Custodial accounts are governed by two primary state laws:
- The Uniform Gifts to Minors Act (UGMA): Permits financial gifts like cash, stocks, and bonds to minors but generally excludes real estate and tangible personal property.
- The Uniform Transfers to Minors Act (UTMA): Expands asset types allowed—including real estate, art, and other tangible property—and usually permits custodians to hold assets until age 21 or even 25 in some states.
Who Can Contribute and What Can Be Held?
Anyone—family members, friends, or others—can contribute to a custodial account. There is typically no federal limit on contributions, but gifts over the annual gift tax exclusion ($18,000 per donor per beneficiary in 2024) must be reported to the IRS. Assets held can include cash, stocks, bonds, mutual funds, ETFs, and under UTMA, real estate or collectibles.
Tax Considerations
Custodial accounts are subject to the federal “Kiddie Tax,” which taxes a child’s unearned income above certain thresholds at the parent’s tax rate to prevent income shifting. In 2024, the first $1,250 of unearned income is tax-free, the next $1,250 is taxed at the child’s rate, and amounts above $2,500 are taxed at the parent’s marginal tax rate. For up-to-date details, see the IRS Publication 929 (Tax Rules for Children and Dependents).
Impact on Financial Aid
Because custodial account assets legally belong to the child, they count as student assets on the FAFSA form, which may reduce need-based financial aid eligibility. The child’s assets are assessed at up to 20%, higher than parent assets, which are assessed at 5.64%. Families focused on college funding might consider alternatives like a 529 plan, which is assessed more favorably.
Benefits and Uses
Custodial accounts are ideal for grandparents, parents saving beyond 529 limits, and anyone wanting to gift to a minor with flexibility beyond educational uses. The account’s funds can be used by the child at the age of majority for any purpose, including education, buying a home, or starting a business.
Custodial Accounts vs.
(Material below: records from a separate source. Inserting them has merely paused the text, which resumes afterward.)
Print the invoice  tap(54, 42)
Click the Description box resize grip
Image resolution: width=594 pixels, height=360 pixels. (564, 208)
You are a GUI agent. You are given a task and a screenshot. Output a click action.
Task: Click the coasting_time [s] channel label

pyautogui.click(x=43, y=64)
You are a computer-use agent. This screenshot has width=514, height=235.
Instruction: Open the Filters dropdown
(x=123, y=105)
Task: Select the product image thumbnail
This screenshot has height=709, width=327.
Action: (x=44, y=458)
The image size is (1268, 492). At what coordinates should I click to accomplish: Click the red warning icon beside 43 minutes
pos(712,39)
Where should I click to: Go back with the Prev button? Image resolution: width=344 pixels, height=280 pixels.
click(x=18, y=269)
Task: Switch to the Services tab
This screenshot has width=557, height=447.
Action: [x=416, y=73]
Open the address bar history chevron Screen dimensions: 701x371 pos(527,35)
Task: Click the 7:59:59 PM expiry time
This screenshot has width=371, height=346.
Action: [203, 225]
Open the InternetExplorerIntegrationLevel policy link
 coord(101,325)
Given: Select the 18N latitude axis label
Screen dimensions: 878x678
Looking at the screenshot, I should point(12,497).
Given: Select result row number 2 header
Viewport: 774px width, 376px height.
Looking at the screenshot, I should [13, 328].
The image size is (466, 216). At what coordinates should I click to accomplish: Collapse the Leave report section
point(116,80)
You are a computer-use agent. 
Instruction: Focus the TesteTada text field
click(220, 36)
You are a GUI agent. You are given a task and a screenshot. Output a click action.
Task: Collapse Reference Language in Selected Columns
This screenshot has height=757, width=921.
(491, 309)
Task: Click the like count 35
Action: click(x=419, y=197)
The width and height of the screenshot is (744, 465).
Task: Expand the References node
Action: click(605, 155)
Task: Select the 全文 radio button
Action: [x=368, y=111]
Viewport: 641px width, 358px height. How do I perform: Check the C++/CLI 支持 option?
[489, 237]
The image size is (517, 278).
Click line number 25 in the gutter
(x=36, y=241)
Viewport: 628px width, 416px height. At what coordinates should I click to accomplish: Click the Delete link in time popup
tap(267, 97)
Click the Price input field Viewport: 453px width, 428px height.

UGMA vs. UTMA
UGMA accounts are limited to financial assets and generally transfer control at 18 or 21. UTMA accounts allow more asset types including real estate and often have a later age of transfer, up to 25 in some states.
For detailed state-specific rules, see our related articles on the Uniform Gifts to Minors Act (UGMA) and Uniform Transfers to Minors Act (UTMA).
Tips for Managing Custodial Accounts
- Start contributions early to maximize compounding.
- Invest with a long-term growth perspective.
- Diversify investments across various asset types and sectors.
- Understand Kiddie Tax implications to manage tax efficiency.
- Educate the beneficiary about financial responsibility as they approach adulthood.
Common Questions
Can money be withdrawn before the child is adult? Withdrawals are only allowed if used for the minor’s direct benefit (e.g., education, medical expenses).
Can the beneficiary be changed? No, once assets are gifted, the beneficiary cannot be changed or assets reclaimed.
What happens if the custodian dies? A successor custodian is designated or appointed to continue management until the child is of age.
Learn More
For a detailed explanation on tax implications, visit IRS Publication 929 (https://www.irs.gov/publications/p929).
Related definitions to enhance your understanding:
Custodial accounts offer a flexible and effective way to invest for a child’s future, but understanding their legal, tax, and financial aid impacts is crucial to making the most of this savings tool.